The First Woman by Jennifer Nansubuga Makumbi
At the beginning of the book The First Woman seems to be about a favorite grandchild, who does not know her mother, called Kirabo. Kirabo lives with her grandparents and several young cousins and relatives who are simply referred to as ‘the teenagers’. An avid storyteller and fiery spirited child, Kirabo soon finds out that the ‘original state’ of women is living in her. She is unable to discuss this with her grandparents, friends nor the teenagers and so she turns to the village witch. The village witch is called Nsuuta and she shares a particularly complicated history with Kirabo’s grandmother.

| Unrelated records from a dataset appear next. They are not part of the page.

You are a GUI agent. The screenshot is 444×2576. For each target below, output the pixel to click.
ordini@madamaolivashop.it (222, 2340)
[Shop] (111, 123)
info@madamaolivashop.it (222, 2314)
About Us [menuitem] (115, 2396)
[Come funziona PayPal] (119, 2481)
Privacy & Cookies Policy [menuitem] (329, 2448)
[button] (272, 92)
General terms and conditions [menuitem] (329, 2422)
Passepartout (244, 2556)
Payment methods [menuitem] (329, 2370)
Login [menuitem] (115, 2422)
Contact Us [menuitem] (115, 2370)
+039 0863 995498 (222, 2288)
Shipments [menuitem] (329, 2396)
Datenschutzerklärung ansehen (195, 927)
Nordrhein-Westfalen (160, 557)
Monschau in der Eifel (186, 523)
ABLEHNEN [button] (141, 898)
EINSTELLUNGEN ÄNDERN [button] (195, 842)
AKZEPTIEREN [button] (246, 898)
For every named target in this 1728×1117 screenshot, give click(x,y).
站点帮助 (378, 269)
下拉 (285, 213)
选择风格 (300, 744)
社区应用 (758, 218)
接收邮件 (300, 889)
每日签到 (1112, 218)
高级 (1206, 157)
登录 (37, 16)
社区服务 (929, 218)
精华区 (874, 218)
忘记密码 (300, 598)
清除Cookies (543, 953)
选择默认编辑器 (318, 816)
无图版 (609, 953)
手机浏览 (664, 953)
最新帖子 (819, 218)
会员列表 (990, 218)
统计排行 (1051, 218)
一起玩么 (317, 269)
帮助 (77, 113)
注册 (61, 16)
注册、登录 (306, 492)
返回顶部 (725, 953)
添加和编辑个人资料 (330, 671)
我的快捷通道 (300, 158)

Nsuuta and Akilisa, Kirabo’s grandmother, had been best friends when they were young but this relationship was compromised by a pact made as children and a hyper critical society. As the book continues the reader realizes that the story is actually about Akilisa and Nsuuta and how these two old women have lived their life through the decisions they made but also through decisions that where imposed on them merely for being women. Nsuuta especially is an passionate believer of mwenkanonkano and teaches Kirabo to be forgiving of the women around her as often they find themselves in impossible situations. This is perfectly shown in the book in a short discussion between two characters, one woman and one man:
…Ssozi was heard exclaiming, ‘Women, kdto. They are like Zungu chickens in a pen. If you don’t debeak them they turn on each other and peck, kyo-kyo, kyo-kyo, kyo-kyo.’

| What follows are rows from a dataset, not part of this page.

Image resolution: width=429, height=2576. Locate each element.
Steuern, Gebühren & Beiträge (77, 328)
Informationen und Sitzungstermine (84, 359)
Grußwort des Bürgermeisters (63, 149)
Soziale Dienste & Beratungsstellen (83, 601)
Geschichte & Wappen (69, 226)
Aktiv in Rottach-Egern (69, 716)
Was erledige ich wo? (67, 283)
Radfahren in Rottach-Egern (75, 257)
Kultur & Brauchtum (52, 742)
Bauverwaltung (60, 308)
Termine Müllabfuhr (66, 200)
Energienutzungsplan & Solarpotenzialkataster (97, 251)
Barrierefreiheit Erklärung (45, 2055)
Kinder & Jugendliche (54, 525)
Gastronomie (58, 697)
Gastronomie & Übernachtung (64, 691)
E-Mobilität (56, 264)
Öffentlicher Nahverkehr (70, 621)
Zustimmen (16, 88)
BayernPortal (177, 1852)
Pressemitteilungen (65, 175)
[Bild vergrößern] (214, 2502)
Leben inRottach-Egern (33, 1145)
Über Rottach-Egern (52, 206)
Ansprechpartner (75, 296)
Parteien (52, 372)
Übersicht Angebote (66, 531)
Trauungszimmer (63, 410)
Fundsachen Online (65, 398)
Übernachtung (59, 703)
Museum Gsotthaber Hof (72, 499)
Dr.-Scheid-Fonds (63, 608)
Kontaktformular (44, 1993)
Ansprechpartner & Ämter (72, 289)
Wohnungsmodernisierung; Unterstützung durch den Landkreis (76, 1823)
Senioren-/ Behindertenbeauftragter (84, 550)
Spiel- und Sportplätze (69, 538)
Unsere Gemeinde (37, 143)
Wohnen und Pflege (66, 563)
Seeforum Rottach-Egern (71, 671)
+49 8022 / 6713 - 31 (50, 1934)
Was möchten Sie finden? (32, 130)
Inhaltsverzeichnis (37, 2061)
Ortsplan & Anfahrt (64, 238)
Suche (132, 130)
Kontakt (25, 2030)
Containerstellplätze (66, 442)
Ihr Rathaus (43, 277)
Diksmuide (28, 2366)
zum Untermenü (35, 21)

Nsangi shot up like a teenager…. ‘Mr Sozi,’ she called too politely, ‘I am only asking like a chicken does; why keep the Zungu chickens in confinement? Why not let them out to roam and scratch and peck at insects and worms and see if they come home in the evening and peck each other? Why debeak hens for something you are doing wrong?’

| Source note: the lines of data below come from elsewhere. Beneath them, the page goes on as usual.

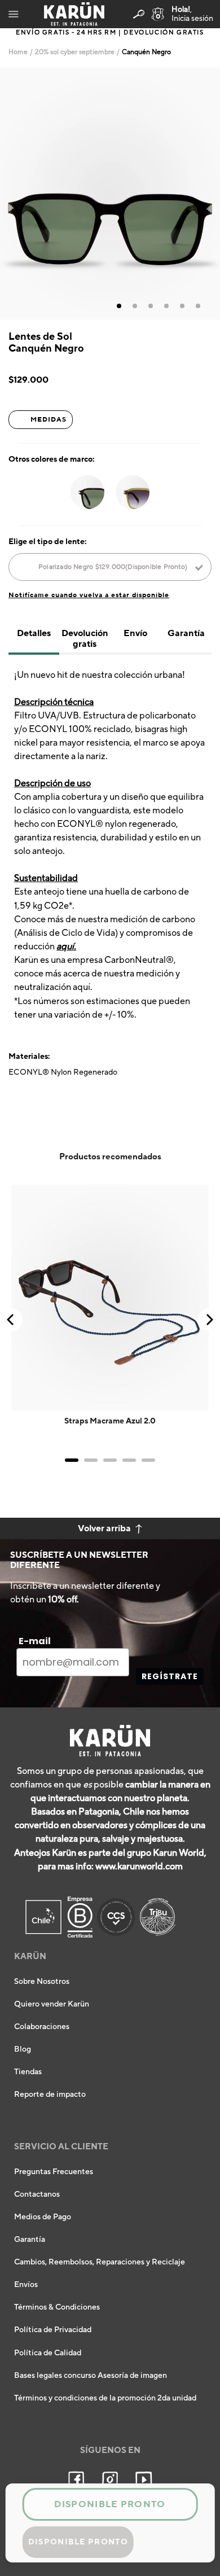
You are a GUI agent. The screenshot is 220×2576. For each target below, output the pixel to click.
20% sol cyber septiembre (75, 52)
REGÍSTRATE (170, 1676)
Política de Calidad (47, 2353)
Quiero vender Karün (51, 2004)
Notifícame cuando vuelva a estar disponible (88, 595)
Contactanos (37, 2194)
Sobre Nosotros (41, 1982)
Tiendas (28, 2072)
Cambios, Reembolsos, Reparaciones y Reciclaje (99, 2262)
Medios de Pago (42, 2217)
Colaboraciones (41, 2027)
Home (18, 52)
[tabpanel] (110, 193)
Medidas (48, 419)
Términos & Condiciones (57, 2307)
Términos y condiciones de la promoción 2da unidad (105, 2398)
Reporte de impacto (50, 2094)
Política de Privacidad (52, 2330)
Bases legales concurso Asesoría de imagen (90, 2376)
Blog (22, 2049)
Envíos (26, 2285)
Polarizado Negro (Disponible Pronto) (112, 566)
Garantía (29, 2240)
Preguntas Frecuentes (53, 2172)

In this manner the book manages to show that often when women mistreat or are evil to one another they are reacting to a hostile environment rather than acting on their own volition. More than this, Makumbi shows too how women continue to fight against their oppression. She shows the bravery of women who dare to speak up and challenge culture and how these women have been around for centuries, so far back in history that their stories are even told as myths. She also shows how mwenkanonkano is rooted in the ways of the Buganda whose women have always advocated for their rightful place in society.
What I love most about this book is that it shows the diversity of women and the different paths they may take to carve out their path in a patriarchal society. Makumbi does not demonize women who wonder away from the traditional path in, for example, not getting married. Makumbi shows that there is an infinite diversity of women and their lives in Uganda in both the past and the present and that this diversity will inevitably continue in the future. This is a book that any advocate for mwenkanonkano would love and one that everyone should read is the chance presents itself, especially all of our brothers.